Records to use:

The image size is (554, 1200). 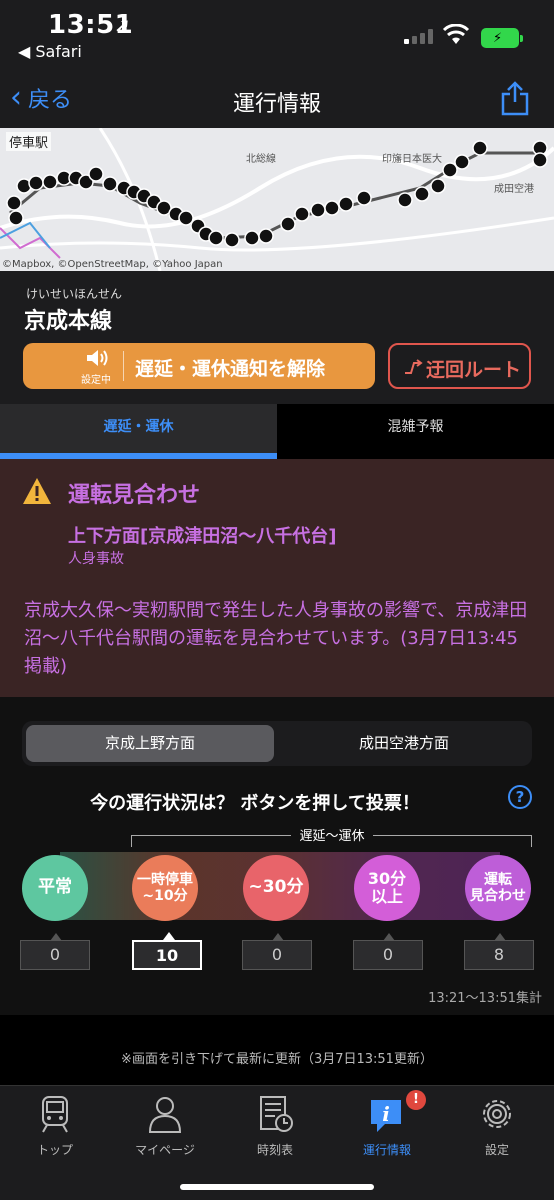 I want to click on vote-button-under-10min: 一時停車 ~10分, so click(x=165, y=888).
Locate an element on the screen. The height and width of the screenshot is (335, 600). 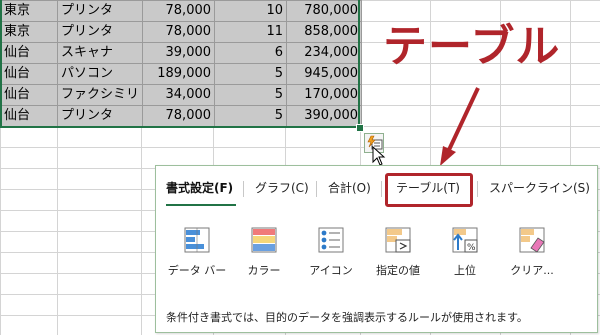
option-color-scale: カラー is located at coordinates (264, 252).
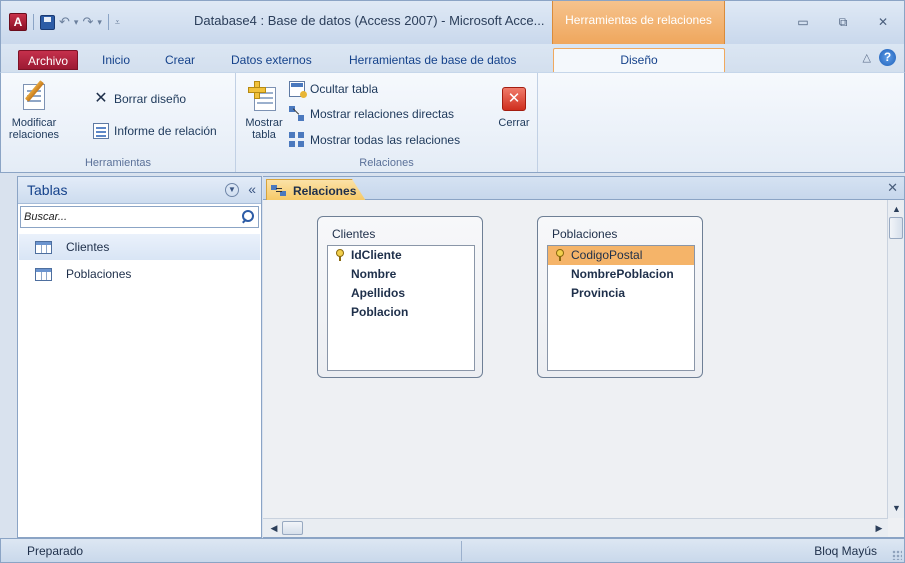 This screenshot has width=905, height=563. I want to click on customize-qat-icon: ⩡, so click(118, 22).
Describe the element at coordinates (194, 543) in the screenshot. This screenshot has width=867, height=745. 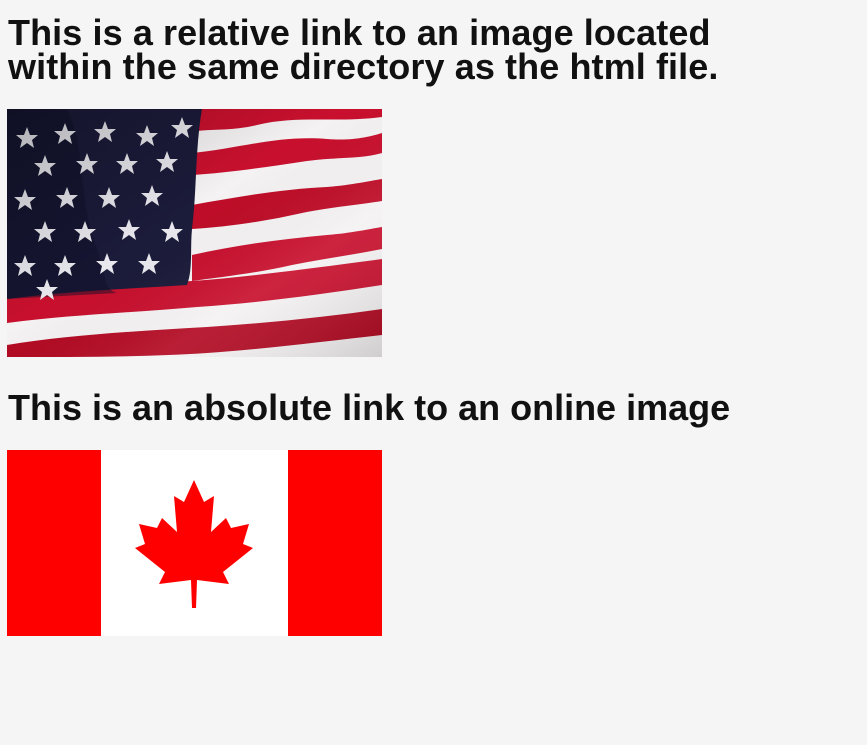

Task directions:
Retype the items word for word, beginning at the line that contains "Locate an element" and stopping after the last item. Leave the pictures out of your copy.

Your solution:
Locate an element on the screen. The height and width of the screenshot is (335, 600). 
option-color-scale: カラー is located at coordinates (264, 252).
 This screenshot has width=905, height=563. I want to click on customize-qat-icon: ⩡, so click(118, 22).
Describe the element at coordinates (194, 543) in the screenshot. This screenshot has width=867, height=745. 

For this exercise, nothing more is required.